First Fidelity, based in Lawrenceville, N.J., already has extensive experience with back-office cost-cutting. In 1990 it became one of the first big banks to outsource its data center operations, signing a 10-year, $480 million contract with Electronic Data Systems Corp.

Last year, First Union turned to EDS, a Plano, Tex.-based unit of General Motors Corp., to process its credit card transactions.

Coley Clark, financial industry group executive at EDS, said he spoke with officials at both banks on Monday after the deal was announced.

"They said they were very happy with the work we were doing for them," Mr. Clark said, adding that it is unclear how the deal will affect EDS' contracts with the banks.

Lawrence A. Willis, a bank outsourcing expert with First Manhattan Consulting Group, did not expect First Fidelity's outsourcing pact with EDS to be a major obstacle in a post-merger systems consolidation.

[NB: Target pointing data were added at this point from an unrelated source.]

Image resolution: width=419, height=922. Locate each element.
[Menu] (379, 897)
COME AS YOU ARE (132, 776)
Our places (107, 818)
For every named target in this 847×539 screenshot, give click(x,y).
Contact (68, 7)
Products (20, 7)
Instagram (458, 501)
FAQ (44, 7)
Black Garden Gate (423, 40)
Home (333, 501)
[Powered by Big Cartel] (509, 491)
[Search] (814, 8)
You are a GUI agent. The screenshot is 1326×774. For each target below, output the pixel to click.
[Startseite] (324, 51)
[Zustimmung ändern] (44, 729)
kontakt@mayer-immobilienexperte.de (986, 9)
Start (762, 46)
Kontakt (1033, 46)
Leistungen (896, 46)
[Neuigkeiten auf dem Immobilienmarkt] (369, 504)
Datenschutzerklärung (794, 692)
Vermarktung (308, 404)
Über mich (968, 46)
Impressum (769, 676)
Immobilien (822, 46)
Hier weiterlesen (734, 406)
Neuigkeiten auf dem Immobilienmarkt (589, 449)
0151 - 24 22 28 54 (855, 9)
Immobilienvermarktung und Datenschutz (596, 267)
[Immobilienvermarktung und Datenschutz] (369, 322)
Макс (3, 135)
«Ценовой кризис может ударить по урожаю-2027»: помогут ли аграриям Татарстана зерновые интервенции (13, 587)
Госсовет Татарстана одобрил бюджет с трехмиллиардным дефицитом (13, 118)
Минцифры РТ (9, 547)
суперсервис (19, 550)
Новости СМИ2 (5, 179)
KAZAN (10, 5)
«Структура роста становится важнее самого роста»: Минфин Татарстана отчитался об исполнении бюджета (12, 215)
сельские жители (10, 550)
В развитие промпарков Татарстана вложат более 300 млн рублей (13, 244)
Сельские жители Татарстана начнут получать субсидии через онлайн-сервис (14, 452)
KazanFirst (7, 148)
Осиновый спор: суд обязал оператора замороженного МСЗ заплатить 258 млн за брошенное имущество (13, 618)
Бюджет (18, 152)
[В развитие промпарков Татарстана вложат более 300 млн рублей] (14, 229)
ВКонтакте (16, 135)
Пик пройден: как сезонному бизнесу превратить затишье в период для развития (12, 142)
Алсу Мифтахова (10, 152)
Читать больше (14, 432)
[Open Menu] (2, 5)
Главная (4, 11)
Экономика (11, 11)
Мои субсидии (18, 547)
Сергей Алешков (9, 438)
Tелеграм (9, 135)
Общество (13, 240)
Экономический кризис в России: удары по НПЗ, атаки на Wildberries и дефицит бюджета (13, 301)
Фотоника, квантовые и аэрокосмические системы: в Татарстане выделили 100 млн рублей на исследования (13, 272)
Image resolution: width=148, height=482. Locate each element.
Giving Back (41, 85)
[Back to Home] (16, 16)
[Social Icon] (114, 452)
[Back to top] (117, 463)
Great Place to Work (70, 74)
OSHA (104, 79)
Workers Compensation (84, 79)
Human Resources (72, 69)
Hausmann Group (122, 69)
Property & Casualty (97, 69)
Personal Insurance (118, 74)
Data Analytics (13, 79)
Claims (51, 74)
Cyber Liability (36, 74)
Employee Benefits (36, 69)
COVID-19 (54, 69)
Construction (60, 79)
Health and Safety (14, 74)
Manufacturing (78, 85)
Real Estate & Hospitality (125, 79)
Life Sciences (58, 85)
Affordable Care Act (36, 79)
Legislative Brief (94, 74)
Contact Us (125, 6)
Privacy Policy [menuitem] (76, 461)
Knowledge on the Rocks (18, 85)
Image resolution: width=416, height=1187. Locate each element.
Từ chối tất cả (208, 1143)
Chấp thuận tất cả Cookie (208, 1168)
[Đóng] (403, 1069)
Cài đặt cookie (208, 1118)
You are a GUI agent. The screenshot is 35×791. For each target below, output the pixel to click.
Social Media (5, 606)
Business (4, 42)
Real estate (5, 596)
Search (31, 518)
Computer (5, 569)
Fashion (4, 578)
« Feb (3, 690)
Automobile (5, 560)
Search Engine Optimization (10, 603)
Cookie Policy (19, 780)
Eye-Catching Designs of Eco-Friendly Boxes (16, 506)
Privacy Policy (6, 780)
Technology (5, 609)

"Given that you're not looking at an in-market deal, it's likely they will maintain the existing operational sites for the near term," he said.

Anthony R. Davis, a banking analyst with Dean Witter Reynolds in New York, said First Fidelity will carefully review its outsourcing agreements to see which of its operations can be combined with First Union's. "It will probably be a mix of outsourced and in-house processing," he said.

First Fidelity will benefit from access to First Union's superior information technology, Mr. Davis said. He noted that First Union has spent hundreds of millions of dollars over the past five years upgrading its software and delivery systems.

"There are some major savings and revenue opportunities for First Fidelity in adopting First Union's deposit software, management information systems, and electronic banking technology," Mr. Davis said.